## Get recent tweets from 143 famous investors on Twitter

The Best Invsting Blogs of 2017
https://thecollegeinvestor.com/15601/the-best-investing-blogs/

17 Venture Capital and Angel Investors to Follow on Twitter
https://www.inc.com/larry-kim/17-venture-capital-and-angel-investors-to-follow-on-twitter.html

Nine Twitter Accounts For Aspiring Real Estate Investors To Follow
https://www.forbes.com/sites/forbesrealestatecouncil/2017/05/03/9-twitter-accounts-for-aspiring-real-estate-investors-to-follow/#61c1f6a627a0

10 VCs & Angel Investors to Follow on Twitter
http://www.techinsurance.com/blog/business-tips/10-vcs-angel-investors-to-follow-on-twitter/

These Are The Top 20 Tech Investors You Should Follow On Twitter
http://www.businessinsider.com/top-20-tech-investors-on-twitter-2013-5?op=1

Top 50 Investors on Twitter and How To Engage Them
http://startupfundraising.com/top-50-investors-on-twitter-and-how-to-engage-them/

In [14]:
random_state = 81917

In [2]:
import pandas as pd
import numpy as np
import tweepy
import os

In [4]:
from pymongo import MongoClient
client = MongoClient()
investor_tweets_db = client.investor_tweets_db
tweets_collection = investor_tweets_db.tweets_collection

In [3]:
consumer_key = os.environ["TWITTER_CONSUMER_KEY"]
consumer_secret = os.environ["TWITTER_CONSUMER_SECRET"]
access_token = os.environ["TWITTER_ACCESS_TOKEN"]
access_token_secret = os.environ["TWITTER_TOKEN_SECRET"]
auth = tweepy.OAuthHandler(consumer_key, consumer_secret)
auth.set_access_token(access_token, access_token_secret)

api = tweepy.API(auth)

In [5]:
text_file = open("Investors_on_twitter.txt", "r")
user_list = text_file.readlines()
for index, user in enumerate(user_list):
    user_list[index]= user.rstrip('\n')

In [13]:
def get_all_tweets(screen_name):
    '''get all tweets for one user'''
    #initialize a list to hold all the tweepy Tweets
    alltweets = []	

    #make initial request for most recent tweets (200 is the maximum allowed count)
    new_tweets = api.user_timeline(screen_name = screen_name, count=200, tweet_mode='extended')

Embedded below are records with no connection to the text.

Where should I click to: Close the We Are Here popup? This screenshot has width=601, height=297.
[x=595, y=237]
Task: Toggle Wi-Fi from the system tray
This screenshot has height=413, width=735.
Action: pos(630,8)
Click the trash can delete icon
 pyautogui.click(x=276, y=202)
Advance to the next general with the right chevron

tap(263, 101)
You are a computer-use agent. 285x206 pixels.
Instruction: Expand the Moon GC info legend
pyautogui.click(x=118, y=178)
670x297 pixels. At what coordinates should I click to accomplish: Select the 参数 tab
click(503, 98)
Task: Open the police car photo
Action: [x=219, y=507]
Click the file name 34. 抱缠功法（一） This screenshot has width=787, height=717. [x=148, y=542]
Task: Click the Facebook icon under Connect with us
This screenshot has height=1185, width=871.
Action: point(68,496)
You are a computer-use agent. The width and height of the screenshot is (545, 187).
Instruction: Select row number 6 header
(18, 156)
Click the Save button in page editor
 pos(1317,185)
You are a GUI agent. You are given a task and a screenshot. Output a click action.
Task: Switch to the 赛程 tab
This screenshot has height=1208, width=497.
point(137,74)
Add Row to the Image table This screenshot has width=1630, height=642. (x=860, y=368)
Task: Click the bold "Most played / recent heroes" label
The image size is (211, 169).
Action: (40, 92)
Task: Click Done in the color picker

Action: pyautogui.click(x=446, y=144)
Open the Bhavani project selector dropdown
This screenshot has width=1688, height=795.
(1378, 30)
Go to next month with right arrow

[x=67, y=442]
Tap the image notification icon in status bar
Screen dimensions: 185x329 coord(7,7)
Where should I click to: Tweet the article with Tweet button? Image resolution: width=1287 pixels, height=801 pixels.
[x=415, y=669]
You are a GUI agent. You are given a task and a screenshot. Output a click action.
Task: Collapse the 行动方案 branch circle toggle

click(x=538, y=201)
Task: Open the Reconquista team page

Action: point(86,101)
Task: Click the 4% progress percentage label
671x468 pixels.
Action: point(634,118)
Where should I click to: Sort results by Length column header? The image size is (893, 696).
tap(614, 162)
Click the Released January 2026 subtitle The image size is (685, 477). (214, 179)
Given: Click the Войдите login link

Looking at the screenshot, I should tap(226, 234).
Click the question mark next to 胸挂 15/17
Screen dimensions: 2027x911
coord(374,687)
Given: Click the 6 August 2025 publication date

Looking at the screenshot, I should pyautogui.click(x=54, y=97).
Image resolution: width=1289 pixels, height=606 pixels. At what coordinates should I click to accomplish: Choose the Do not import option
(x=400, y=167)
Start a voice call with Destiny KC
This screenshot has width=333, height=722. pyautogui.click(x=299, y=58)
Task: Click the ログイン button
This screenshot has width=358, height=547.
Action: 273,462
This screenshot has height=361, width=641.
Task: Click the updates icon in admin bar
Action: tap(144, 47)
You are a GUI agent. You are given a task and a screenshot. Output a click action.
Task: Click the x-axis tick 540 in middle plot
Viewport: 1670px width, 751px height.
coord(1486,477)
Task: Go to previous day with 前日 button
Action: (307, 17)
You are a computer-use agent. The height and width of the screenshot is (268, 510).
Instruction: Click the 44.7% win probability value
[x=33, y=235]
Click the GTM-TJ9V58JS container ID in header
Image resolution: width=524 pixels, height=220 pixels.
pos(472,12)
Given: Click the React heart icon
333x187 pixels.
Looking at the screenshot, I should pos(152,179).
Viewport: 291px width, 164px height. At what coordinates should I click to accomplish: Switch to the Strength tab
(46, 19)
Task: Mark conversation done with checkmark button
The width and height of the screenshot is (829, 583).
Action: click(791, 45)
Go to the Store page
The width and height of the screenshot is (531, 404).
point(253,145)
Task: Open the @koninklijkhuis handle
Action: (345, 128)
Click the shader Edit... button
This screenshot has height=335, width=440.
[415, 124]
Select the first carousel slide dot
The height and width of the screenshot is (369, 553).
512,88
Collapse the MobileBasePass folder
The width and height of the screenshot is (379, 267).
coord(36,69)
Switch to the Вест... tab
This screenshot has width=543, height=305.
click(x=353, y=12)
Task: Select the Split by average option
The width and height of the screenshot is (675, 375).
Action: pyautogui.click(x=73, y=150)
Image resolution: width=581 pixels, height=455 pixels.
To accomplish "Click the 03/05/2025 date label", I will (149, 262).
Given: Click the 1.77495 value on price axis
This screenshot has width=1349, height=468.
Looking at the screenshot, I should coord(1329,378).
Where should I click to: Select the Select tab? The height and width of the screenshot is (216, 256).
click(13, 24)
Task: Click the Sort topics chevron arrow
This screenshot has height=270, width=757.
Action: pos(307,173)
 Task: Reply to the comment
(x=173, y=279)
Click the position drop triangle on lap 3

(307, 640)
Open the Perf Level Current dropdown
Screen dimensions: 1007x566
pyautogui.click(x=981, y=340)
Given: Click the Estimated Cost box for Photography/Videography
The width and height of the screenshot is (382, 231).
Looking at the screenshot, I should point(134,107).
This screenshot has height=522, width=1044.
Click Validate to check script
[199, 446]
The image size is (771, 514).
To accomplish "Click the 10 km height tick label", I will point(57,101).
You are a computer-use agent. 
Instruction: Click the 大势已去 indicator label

    #save most recent tweets
    alltweets.extend(new_tweets)

    #save the id of the oldest tweet less one
    oldest = alltweets[-1].id - 1

    #keep grabbing tweets until there are no tweets left to grab
    while len(new_tweets) > 0:
        #print ("getting tweets before %s" % (oldest))

        #all subsiquent requests use the max_id param to prevent duplicates
        new_tweets = api.user_timeline(screen_name = screen_name,count=200,max_id=oldest, tweet_mode='extended')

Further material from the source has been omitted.